[Saved data entries]
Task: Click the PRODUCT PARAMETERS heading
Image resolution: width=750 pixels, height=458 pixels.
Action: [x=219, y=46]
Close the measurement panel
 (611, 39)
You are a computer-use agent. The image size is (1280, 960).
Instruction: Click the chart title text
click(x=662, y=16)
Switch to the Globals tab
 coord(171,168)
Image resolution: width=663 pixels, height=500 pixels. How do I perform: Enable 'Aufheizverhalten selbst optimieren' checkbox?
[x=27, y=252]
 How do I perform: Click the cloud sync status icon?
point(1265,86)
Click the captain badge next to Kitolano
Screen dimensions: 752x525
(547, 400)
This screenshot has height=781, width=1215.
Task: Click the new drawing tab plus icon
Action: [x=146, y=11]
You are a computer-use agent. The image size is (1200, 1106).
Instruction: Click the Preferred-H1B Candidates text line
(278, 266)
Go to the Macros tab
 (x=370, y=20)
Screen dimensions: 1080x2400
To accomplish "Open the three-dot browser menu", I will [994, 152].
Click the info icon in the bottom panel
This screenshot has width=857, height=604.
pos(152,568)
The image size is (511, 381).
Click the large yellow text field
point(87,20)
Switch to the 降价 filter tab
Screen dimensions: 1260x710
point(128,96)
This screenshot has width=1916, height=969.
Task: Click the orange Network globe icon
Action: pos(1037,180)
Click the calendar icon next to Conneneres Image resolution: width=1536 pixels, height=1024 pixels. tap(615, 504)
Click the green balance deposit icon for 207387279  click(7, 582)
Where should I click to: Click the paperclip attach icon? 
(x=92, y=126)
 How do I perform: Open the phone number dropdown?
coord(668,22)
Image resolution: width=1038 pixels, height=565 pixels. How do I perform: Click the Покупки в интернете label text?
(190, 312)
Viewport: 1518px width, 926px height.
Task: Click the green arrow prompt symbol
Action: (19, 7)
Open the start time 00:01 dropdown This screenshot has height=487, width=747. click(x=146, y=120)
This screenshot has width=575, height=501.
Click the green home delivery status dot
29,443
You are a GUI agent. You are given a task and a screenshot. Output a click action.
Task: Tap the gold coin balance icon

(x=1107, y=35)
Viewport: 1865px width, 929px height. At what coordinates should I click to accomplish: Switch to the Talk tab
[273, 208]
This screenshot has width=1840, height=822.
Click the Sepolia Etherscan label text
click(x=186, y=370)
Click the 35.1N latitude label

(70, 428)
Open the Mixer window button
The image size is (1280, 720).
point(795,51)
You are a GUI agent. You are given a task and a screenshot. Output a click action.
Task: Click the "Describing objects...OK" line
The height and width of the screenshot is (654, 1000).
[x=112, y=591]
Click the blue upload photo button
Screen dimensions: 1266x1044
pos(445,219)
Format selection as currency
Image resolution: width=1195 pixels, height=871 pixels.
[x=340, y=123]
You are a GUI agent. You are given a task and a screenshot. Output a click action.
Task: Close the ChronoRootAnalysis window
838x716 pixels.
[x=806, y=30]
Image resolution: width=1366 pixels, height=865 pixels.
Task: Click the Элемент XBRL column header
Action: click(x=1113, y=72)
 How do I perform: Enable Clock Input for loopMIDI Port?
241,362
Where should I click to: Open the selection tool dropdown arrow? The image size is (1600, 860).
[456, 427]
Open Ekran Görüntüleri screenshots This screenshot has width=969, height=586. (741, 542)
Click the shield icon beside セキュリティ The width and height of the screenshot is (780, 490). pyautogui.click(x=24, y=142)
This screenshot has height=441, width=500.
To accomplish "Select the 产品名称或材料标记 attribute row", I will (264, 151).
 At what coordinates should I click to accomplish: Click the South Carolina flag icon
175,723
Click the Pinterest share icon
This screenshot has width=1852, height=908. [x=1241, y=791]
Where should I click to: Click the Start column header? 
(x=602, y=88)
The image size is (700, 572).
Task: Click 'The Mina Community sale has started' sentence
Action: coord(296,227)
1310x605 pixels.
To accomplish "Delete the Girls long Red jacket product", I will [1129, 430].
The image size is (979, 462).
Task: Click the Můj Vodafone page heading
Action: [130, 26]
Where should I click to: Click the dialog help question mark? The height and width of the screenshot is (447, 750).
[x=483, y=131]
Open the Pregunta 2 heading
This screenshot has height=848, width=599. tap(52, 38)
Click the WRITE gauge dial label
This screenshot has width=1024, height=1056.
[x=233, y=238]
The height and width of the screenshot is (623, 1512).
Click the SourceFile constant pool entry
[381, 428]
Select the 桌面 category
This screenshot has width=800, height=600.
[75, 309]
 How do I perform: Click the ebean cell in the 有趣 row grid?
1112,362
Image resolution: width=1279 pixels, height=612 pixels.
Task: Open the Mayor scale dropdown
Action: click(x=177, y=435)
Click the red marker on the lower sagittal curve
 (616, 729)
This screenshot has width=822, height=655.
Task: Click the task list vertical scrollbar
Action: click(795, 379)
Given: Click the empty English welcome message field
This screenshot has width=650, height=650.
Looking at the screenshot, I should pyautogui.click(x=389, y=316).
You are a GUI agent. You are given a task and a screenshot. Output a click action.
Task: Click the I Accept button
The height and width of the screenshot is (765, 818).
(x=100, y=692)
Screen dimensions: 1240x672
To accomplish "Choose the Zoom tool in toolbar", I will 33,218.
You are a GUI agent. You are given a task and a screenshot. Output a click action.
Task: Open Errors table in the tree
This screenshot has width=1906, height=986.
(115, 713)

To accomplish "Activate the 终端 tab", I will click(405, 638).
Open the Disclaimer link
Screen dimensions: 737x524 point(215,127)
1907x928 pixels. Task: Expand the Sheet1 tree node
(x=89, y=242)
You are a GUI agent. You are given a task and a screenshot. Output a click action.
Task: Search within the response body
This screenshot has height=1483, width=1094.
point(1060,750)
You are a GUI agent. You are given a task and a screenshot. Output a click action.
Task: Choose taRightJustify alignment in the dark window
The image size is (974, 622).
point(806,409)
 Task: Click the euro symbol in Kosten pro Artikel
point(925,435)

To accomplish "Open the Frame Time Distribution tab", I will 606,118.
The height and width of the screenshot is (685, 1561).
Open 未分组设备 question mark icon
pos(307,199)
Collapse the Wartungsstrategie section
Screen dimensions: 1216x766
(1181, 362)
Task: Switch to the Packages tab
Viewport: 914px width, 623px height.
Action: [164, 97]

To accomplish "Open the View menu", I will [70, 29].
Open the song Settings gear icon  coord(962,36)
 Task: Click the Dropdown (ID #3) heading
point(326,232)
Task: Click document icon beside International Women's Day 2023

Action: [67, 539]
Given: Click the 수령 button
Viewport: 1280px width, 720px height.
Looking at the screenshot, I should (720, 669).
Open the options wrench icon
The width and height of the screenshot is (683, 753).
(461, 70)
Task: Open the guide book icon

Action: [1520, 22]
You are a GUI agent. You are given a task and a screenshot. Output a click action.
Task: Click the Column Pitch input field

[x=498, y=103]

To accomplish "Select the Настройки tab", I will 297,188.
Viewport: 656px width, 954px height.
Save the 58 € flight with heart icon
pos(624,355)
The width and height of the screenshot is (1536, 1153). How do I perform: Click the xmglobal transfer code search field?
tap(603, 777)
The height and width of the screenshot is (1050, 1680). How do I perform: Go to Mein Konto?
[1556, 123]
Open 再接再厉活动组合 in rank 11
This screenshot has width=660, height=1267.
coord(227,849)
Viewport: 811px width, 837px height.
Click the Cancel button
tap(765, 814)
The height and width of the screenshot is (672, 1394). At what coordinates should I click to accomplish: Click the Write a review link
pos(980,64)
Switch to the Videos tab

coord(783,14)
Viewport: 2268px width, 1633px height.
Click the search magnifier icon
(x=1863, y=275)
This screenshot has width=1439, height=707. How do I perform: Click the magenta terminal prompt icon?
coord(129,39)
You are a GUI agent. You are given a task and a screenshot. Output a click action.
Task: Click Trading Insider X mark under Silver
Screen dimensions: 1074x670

## Your assignment
Out of the entries above, write out only the lines between the line holding "Click the green balance" and the line holding "Task: Close the ChronoRootAnalysis window", inclusive, each exactly as given.

## Result of the task
Click the green balance deposit icon for 207387279  click(7, 582)
Where should I click to: Click the paperclip attach icon? 
(x=92, y=126)
 How do I perform: Open the phone number dropdown?
coord(668,22)
Image resolution: width=1038 pixels, height=565 pixels. How do I perform: Click the Покупки в интернете label text?
(190, 312)
Viewport: 1518px width, 926px height.
Task: Click the green arrow prompt symbol
Action: (19, 7)
Open the start time 00:01 dropdown This screenshot has height=487, width=747. click(x=146, y=120)
This screenshot has width=575, height=501.
Click the green home delivery status dot
29,443
You are a GUI agent. You are given a task and a screenshot. Output a click action.
Task: Tap the gold coin balance icon

(x=1107, y=35)
Viewport: 1865px width, 929px height. At what coordinates should I click to accomplish: Switch to the Talk tab
[273, 208]
This screenshot has width=1840, height=822.
Click the Sepolia Etherscan label text
click(x=186, y=370)
Click the 35.1N latitude label

(70, 428)
Open the Mixer window button
The image size is (1280, 720).
point(795,51)
You are a GUI agent. You are given a task and a screenshot. Output a click action.
Task: Click the "Describing objects...OK" line
The height and width of the screenshot is (654, 1000).
[x=112, y=591]
Click the blue upload photo button
Screen dimensions: 1266x1044
pos(445,219)
Format selection as currency
Image resolution: width=1195 pixels, height=871 pixels.
[x=340, y=123]
You are a GUI agent. You are given a task and a screenshot. Output a click action.
Task: Close the ChronoRootAnalysis window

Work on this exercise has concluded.